Quando Marinetti, nel manifesto Il Teatro di Varietà, che è del 1913, scrive

Mentre il Teatro attuale esalta la vita interna, la meditazione professorale, la biblioteca, il museo, le lotte monotone della coscienza, le analisi stupide dei sentimenti insomma (cosa e parola immonde) la psicologia, il Teatro di Varietà esalta l’azione, l’eroismo, la vita all’aria aperta, la destrezza, l’autorità dell’istinto e dell’intuizione

chiarisce, pur nell’ambiguità solita dovuta al non volere o sapere affrontare i problemi in modo articolato -vizio fondamentale di quello che verrà definito “marinettismo” da Palazzeschi quando continuerà a definirsi futurista, ma non seguace del fondatore del movimento- molto nettamente quella che non può non essere una caratteristica fondante dell’avanguardia e cioè, appunto, l’antipsicologismo dal momento che l’arte naturalistica contro cui insorgono gli artisti che si definiscono d’avanguardia, appunto, è proprio tutta intrisa di psicologismo dove la psicologia serve quasi sempre a giustificare le azioni dei personaggi.
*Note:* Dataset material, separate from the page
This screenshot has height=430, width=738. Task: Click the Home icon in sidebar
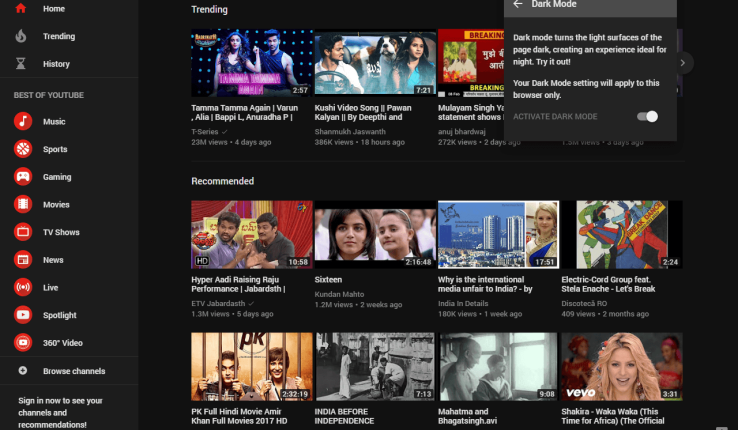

Farò un esempio su un recente telefilm, la terza serie di True detective. Non si tratta di una serie qualsiasi: qui assistiamo a un tentativo di innalzare il livello medio degli altri telefilm: gli attori sono migliori del solito, la sceneggiatura più accurata e giocata su tre piani temporali, la collocazione dell’azione avviene in luoghi non banali e stereotipati, eccetera. Ma lo psicologismo regna sovrano: il protagonista è tormentatissimo dall’aver compiuto, insieme al suo compagno, un vero e proprio assassinio di un possibile colpevole dell’uccisione di un bambino, e della sparizione della sorellina, nel tentativo di farlo parlare; lo spettatore verrà a conoscere il fatto soltanto in una delle ultime puntate: espediente tipico di chi si basa sulla trama per tener desta l’attenzione dello spettatore cui interessa soltanto sapere come finirà la storia.
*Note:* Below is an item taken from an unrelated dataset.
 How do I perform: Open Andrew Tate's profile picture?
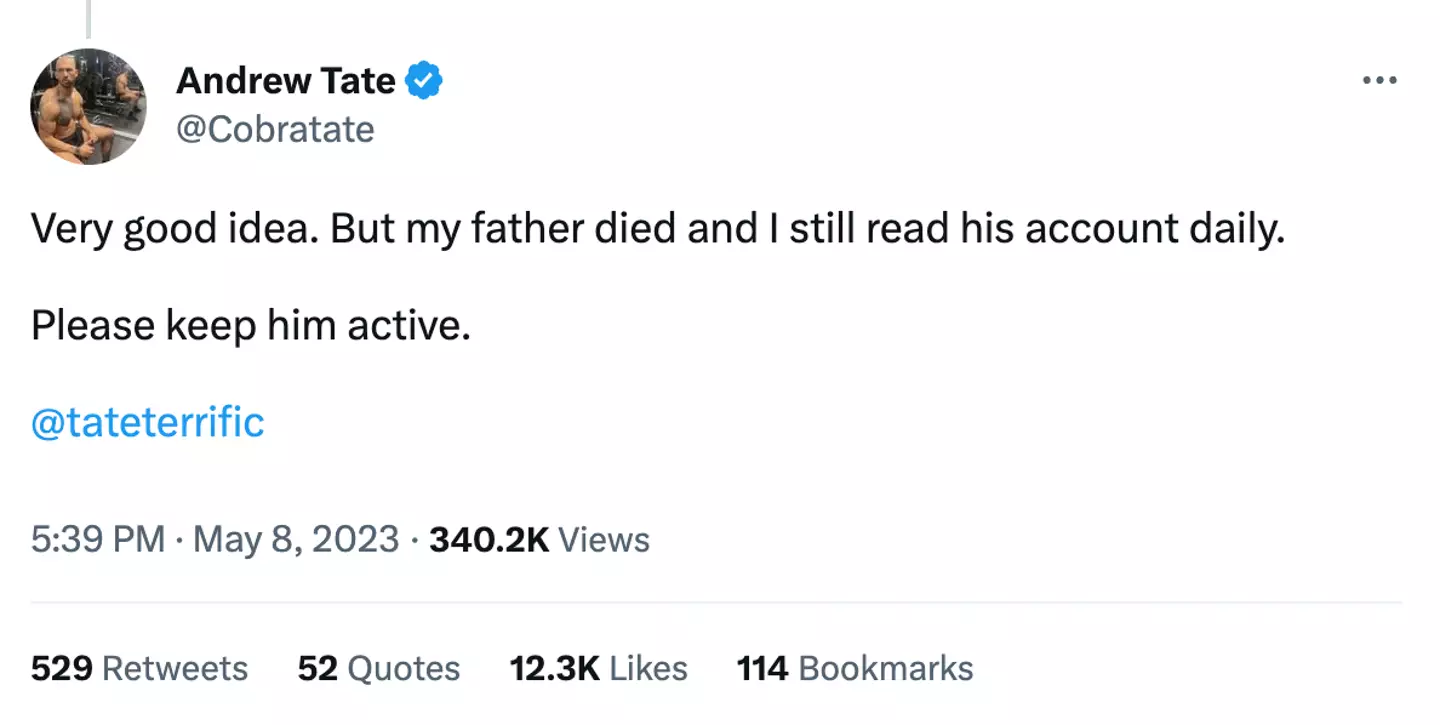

Nulla di tutto questo nella Casa di Jack. Alla trama ho già accennato e al non psicologismo anche. Ma, a questo punto, mi sembra il caso di chiarire che l’abolizione della psicologia, da parte di qualsiasi artista d’avanguardia, non vuole assolutamente dire abolizione della psicologia del profondo, anzi è corretto chiarire che ciò che viene dal nostro profondo e che è a noi sconosciuto, o al massimo appena intravisto, è proprio il contrario dello psicologismo così come l’intende l’arte tradizionale:

l’inconscio non giustifica nulla, l’inconscio ci costringe a operare in un determinato modo, quando siano aboliti i freni inibitori ovviamente, senza darci spiegazione alcuna di questi impulsi sulla base di cui noi agiamo:

e ciò che fa il Jack di von Trier è un’allegoria, come già ho detto prima, di ciò che tutti i maschi dell’attuale mondo occidentale, esemplati dal regista sul maschio medio statunitense, qualora saltassero del tutto, come in parte già sono saltati nella società dominata dal luccichio dell’oro e del potere che ne consegue in chi lo possiede, i succitati freni inibitori potrebbero desiderare di fare, almeno secondo l’autore, spinti dal proprio inconscio.
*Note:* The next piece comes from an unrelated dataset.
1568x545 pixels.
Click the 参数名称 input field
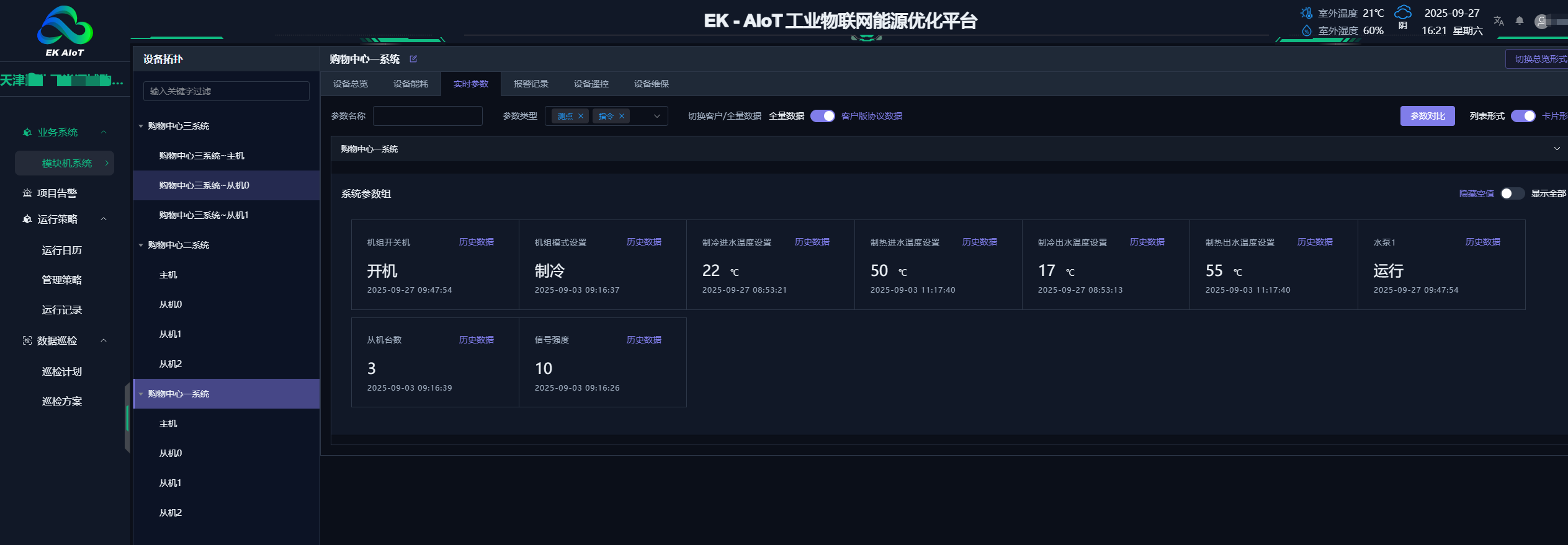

[O a fare tutto ciò in metafora come conviene a una società che si proclama a gran voce democratica. Mentre do l’ultima mano a questo scrittarello è in piena preparazione il Convegno di Verona: il punto fondante, e qualcuno se n’è accorto, di quel convegno, che meglio sarebbe rubricare come “Processo di Verona” in ricordo di quando i fascisti repubblicani regolarono i conti col fascismo storico, è in effetti un processo al piacere: per non farla lunga lì si intende conculcare il diritto della donna al piacere relegandola a procreatrice, madre e custode del nido domestico e così facendo, questo mi pare sia stato meno messo in evidenza, si processa anche il piacere maschile, strettamente legato a quello femminile. E una società che nega il piacere, qualsiasi tipo di piacere, ritenendo che sottragga energie e tempo al lavoro, è una società autoritaria quant’altre mai che pretende le persone, meglio se maschi, siano totalmente sottomessi alla legge della produzione di “beni” e del loro consumo.]

C’è un punto, l’unico in cui il protagonista mostra di avere anch’egli una psicologia, che chiarisce meglio ciò che sto dicendo. Ed è quando, mentre sta appressandosi a torturare e uccidere una ragazza, Jack, ripreso dal regista in primo piano, mostra tutto il suo livore contro le donne perché, dice, queste vengono sempre compatite, perché si parla sempre di loro e dei maltrattamenti che subiscono e non si concede mai nulla all’uomo. Questo breve monologo andrà analizzato, per così dire filologicamente, quando il dvd permetterà di farlo; ora, di primo acchito, si possono però avanzare due ipotesi esegetiche di cui la prima è data dal fatto che sarebbe sbagliato pensare che lì von Trier, che è autore globale della pellicola visto che è tale anche del soggetto e della sceneggiatura, esprima un proprio modo di sentire mentre, al contrario, e questa è la seconda ipotesi, quello è un sentimento che l’autore attribuisce al suo personaggio che agisce in base a questo impulso proprio del maschio nella società che, eleggendo anche la donna a soggetto dell’onnifago consumo, ha spodestato lo stesso del proprio scettro di unico artefice dell’andamento dell’economia privata e di quella generale. Il risvolto sessuale di questo sostrato economico è ben noto e produrrà, tra le altre cose, nell’epoca romantico-decadente il mitologema della femme fatale che è poi il modo in cui la donna reagisce alla propria reificazione mercantile distruggendo l’uomo che vorrebbe, inconsciamente fin che si vuole non è questo che conta, distruggerla a sua volta proprio perché detronizzato. Naturalmente il passaggio dall’inconscio al conscio, quando avviene, è devastante ed ecco che abbiamo Jack, il tipo Jack, il tipico -nel senso prima hegeliano e poi, via Engels, lukacsiano- Jack.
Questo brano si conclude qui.